Not a national consensus, but another form of socio-political polarization is reflected in the latest polls, which teeter-totter in their predictions of the actual ‘winner.’ Some polls teeter on the promise of a hair-thin margin of victory to the former Bulgarian ruling party Citizens for European Development of Bulgaria (abbreviated in Bulgarian as GERB), with the Bulgarian Socialist Party (BSP) trailing behind by a percentage or two. Other polls ever-so-slightly totter the result towards the other side: BSP leading, followed by GERB. Mid-sized parties, such as the Movement for Rights and Freedoms (abbreviated in Bulgarian as DPS), Ataka, and the Movement Bulgaria for Citizens (abbreviated in Bulgarian as DBG), hope they will be able to jump over the electoral bar and into the parliamentary pool. This political galaxy is completed by a host of smaller parties, which ‘capture the diversity of voters’ preference.’ Some sceptics accuse them of trying to capture the 1% of the voters’ threshold, and get a coveted government subsidy of 12 leva per vote for the next four years .
The Divided Voters
The public support is dispersed across the political spectrum. The polls predict that Bulgaria’s political pool will be inhabited by two big fish: GERB and BSP. They will have to lord over the murky political waters in coalition with some of the mid-sized parties – DPS, Ataka or Movement BG. Gallup International (GI) expects about 3.5 million Bulgarians to head to the polls tomorrow. According to GI (10.05.2013) the voters preference are as follows: GERB – 24%, BSP – 23.6, DPS – 7.1%, DBG – 3.7%, Ataka – 3.6%. ‘Sova Haris,’ in a survey requested by TV7 and NEWS7, predicts 20.9% support for GERB and 20.4% for BSP. The National Center for Study of the Public Opinion (NCSPO), predicts 34.3% for GERB, BSP – 25%, DPS – 13%, Ataka – 9%.

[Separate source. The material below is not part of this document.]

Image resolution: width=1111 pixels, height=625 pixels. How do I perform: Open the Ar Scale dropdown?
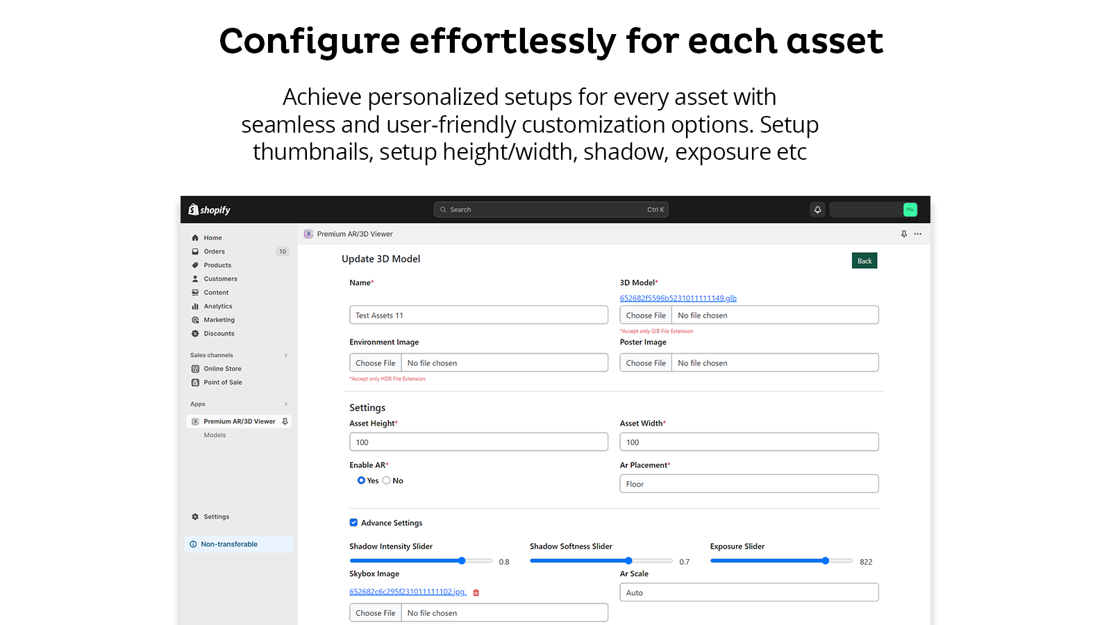pos(749,592)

However, NCSPO, an agency supported by the National Assembly’s budget does not have a web page, and concerned citizens point out that it is rather non-transparent structure, considering that it is financed by public money . NCSPO seemingly exemplifies the problems, faced by the Bulgarian state and Bulgaria’s public institutions even now, more than 6 years after Bulgaria’s entry into the EU. The experiences of the Bulgarian polis with coalition governments brings out fresh memories of their rather weak and definitely less-than-stellar performance. Doubts remain, as to if a loosely stitched coalition can gain the needed wide social consensus, in tackling the enormous and controversial problems of Bulgaria’s poverty, stagnating economy, and widespread corruption.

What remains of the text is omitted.